Similarly, the destination to which data is to be written in the magnetic disk device MDb is determined to be one of the four hash spaces Hb0, Hb1, Hb2, and Hb3, in accordance with the top 2 bits of the hash value. The destination to which data is to be written in the magnetic disk device MDc is determined to be one of the four hash spaces Hc0, Hc1, Hc2, and Hc3, in accordance with the top 2 bits of the hash value. For example, the magnetic disk devices A are allocated to one of the hash spaces through use of a common hash function, the magnetic disk devices B are allocated to one of the hash spaces through use of the common hash function, and the magnetic disk devices C are allocated to one of the hash spaces through use of the common hash function.


In practice, the front-end server FESV generates, for example, a 128-bit hash value by using Message Digest 5 (MD5) as the hash function. Then, with respect to the magnetic-disk-device group MDp, the front-end server FESV determines any of the 256 magnetic disk devices P as the destination to which data is to be written, in accordance with the top 8 bits of the hash value obtained by MD5. With respect to the magnetic-disk-device groups MDa, MDb, and MDc, the front-end server FESV determines any of the 64 magnetic disk devices A, B, and C as the destination to which data is to be written, in accordance with the top 6 bits of the hash value. In this embodiment, however, for clarity of description, the number of hash spaces in the magnetic-disk-device group MDp is assumed to be 16, and the number of hash spaces in each of the magnetic-disk-device groups MDa, MDb, and MDc is assumed to be 4.

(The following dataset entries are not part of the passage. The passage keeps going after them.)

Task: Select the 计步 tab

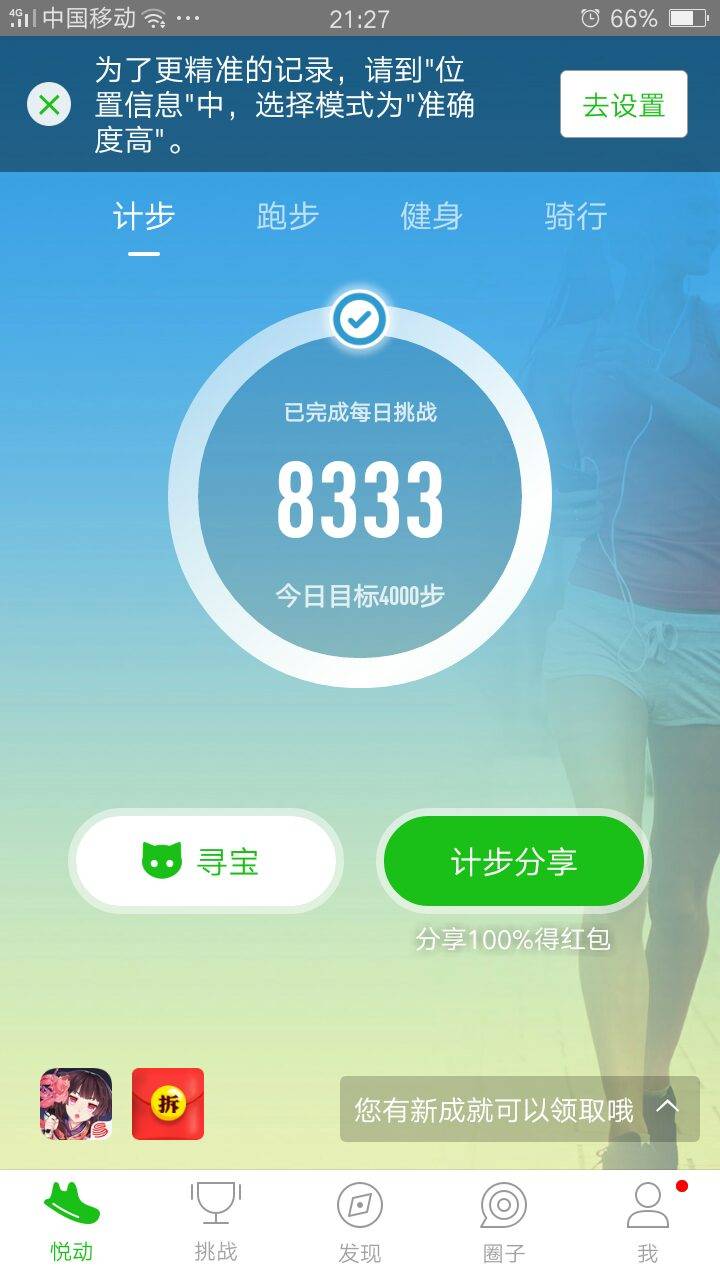Action: coord(144,216)
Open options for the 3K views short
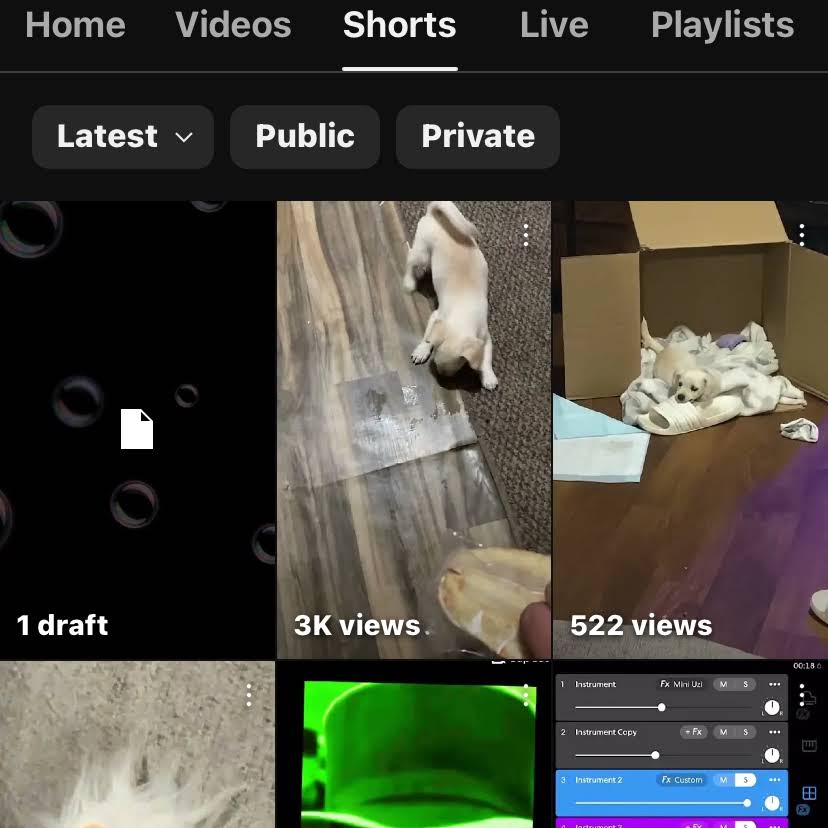828x828 pixels. 526,235
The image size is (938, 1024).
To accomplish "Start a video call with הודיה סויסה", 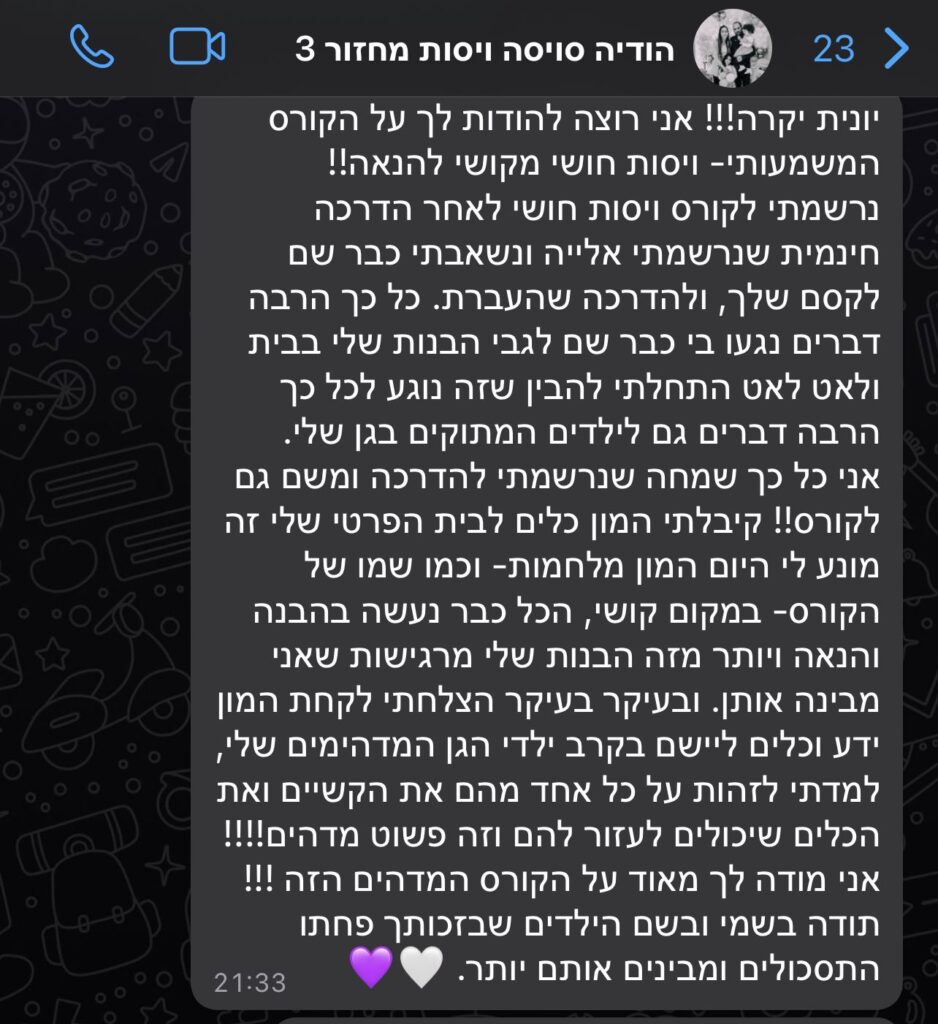I will click(x=197, y=47).
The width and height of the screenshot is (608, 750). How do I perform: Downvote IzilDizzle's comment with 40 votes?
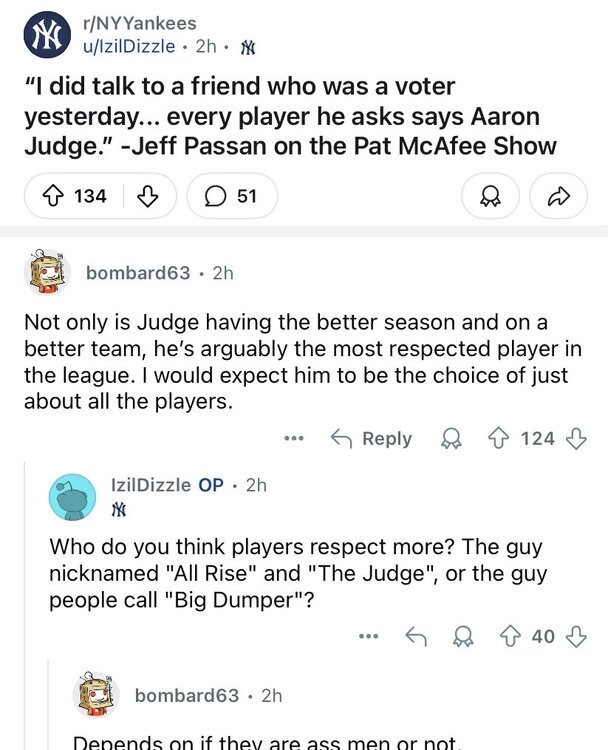(x=575, y=635)
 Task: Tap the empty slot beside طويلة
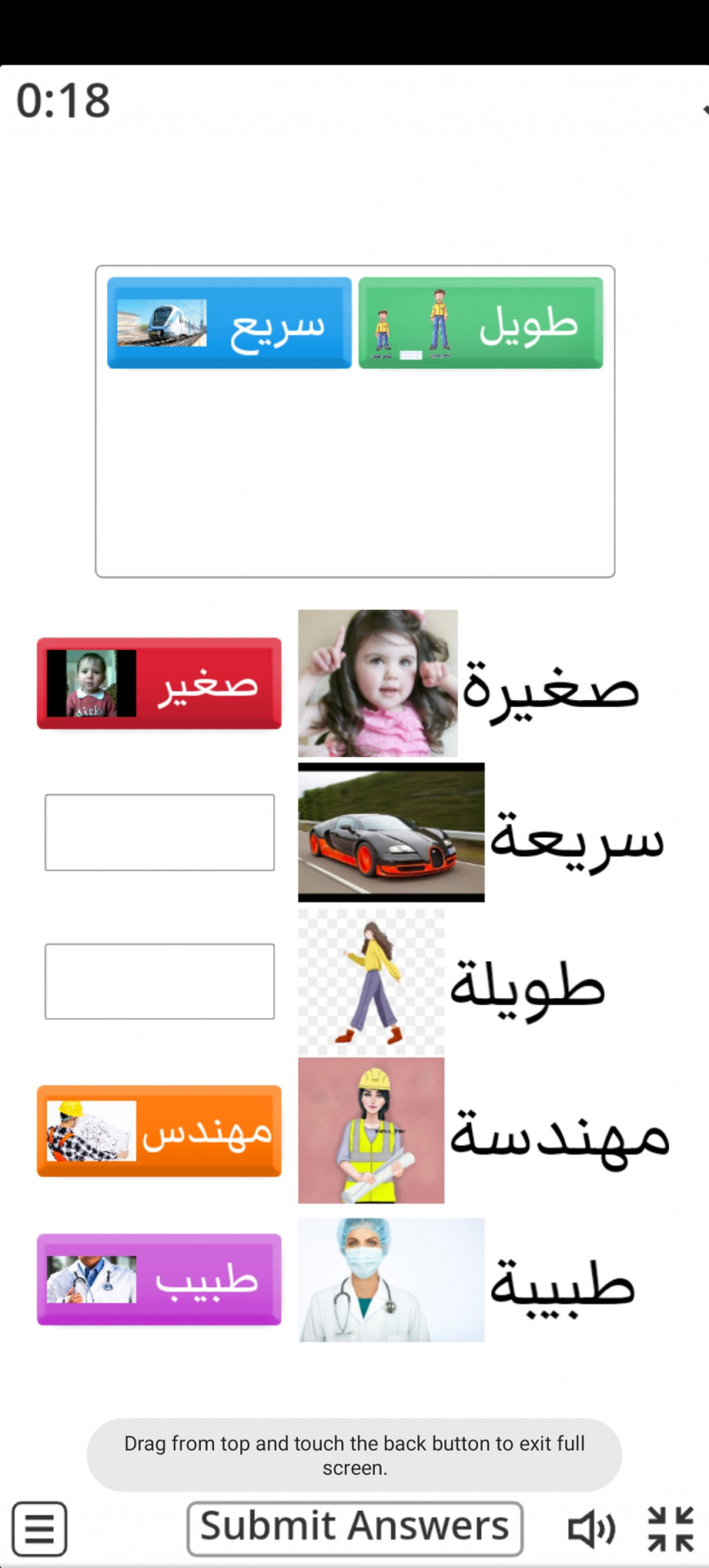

FIG. 6 illustrates an example of the hash ring of the magnetic-disk-device group MDa illustrated in FIG. 4. In the magnetic-disk-device group MDa, the magnetic disk devices A allocated to the hash spaces are changed for each of the states ST (ST0, ST1, and ST2).


In the magnetic-disk-device groups MDb and MDc, the magnetic disk devices B and C allocated to the hash spaces are also changed for each of states ST0, ST1, and ST2, as in the case illustrated in FIG. 6. In the magnetic-disk-device group MDb, the magnetic disk devices B allocated to the hash spaces are represented by replacing the codes A and a of the magnetic disk devices in FIG. 6 with codes B and b. Similarly, in the magnetic-disk-device group MDc, the magnetic disk devices C allocated to the hash spaces are represented by replacing the codes A and a of the magnetic disk devices in FIG. 6 with codes C and c. FIGS. 7, 10, and 11 illustrate examples of changes in states ST0, ST1, and ST2.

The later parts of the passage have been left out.